Heph leaned against the array’s frame, watching the vast expanse of the Dyson swarm around him. Trillions of panels glinted in the harsh light of Deneb, an ancient system held together by a mix of human ingenuity and sheer desperation. Somewhere beyond the swarm, the Daneb antimatter facility loomed—a monstrous structure orbiting the system’s outermost planet. It produced a billion tons of antimatter every second, enough to power the entire Guilgy Empire and beyond.
“You ever think about what happens if the swarm goes down?” Heph asked.
Erika hesitated. “You mean aside from the obvious chain reaction of exploding antimatter tanks and wiping out half the sector? Nope, haven’t thought about it at all. Why? Losing sleep over it?”
“Let’s just say it’s crossed my mind.”
“You’re such an optimist, Heph. No wonder you’re so fun at parties.”

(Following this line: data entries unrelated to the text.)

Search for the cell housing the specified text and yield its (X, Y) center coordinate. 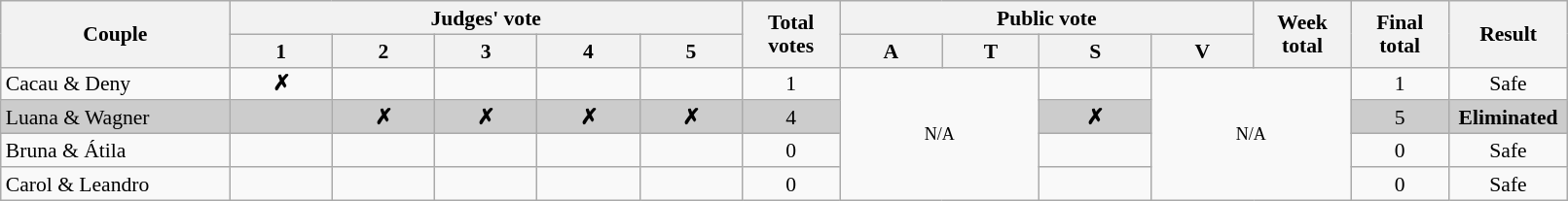
Public vote (1047, 18)
Couple (115, 34)
Final total (1400, 34)
Cacau & Deny (115, 84)
Bruna & Átila (115, 151)
A (892, 51)
2 (383, 51)
S (1096, 51)
Result (1509, 34)
3 (487, 51)
Luana & Wagner (115, 118)
T (991, 51)
Eliminated (1509, 118)
Carol & Leandro (115, 184)
Total votes (791, 34)
Week total (1302, 34)
Judges' vote (487, 18)
V (1203, 51)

A distant hum caught his attention, and he turned to see the delivery drone approaching. It looked like a metal spider, its eight legs clutching the replacement component as it maneuvered through the array’s lattice. The drone hovered briefly before depositing the part on a magnetic platform Heph had extended.
“Part’s here,” he said, grabbing the component and walking back to the damaged relay.
“Lucky you,” Erika said. “Meanwhile, I’ve got no drones left on my end. I’m going to have to go fetch the next part myself.”
“Why am I not surprised?” Heph muttered, slotting the replacement into the relay housing. He ran a quick diagnostic, and the panel’s lights blinked green. The array realigned itself, humming back to life as it resumed collecting and transmitting energy.
“Another day, another patched-up relic,” Heph said, climbing back into his shuttle.
“Until it breaks again tomorrow,” Erika replied.
“Of course.”
As he secured the shuttle for departure, Erika’s voice came through one last time.
“Hey, Heph. For what it’s worth… I know it’s been rough since the crash. If you ever want to talk—like, really talk—I’m here.”
Heph paused, staring at the console. He could brush her off with a joke or a snarky comment, but he didn’t. Instead, he just said, “Thanks, Erika. I’ll keep that in mind.”
The comm went silent, leaving only the faint hum of the shuttle’s systems. Heph set a course back to the station, watching the endless sprawl of the swarm fade into the distance.
“Another glorious day in paradise,” he muttered, shaking his head.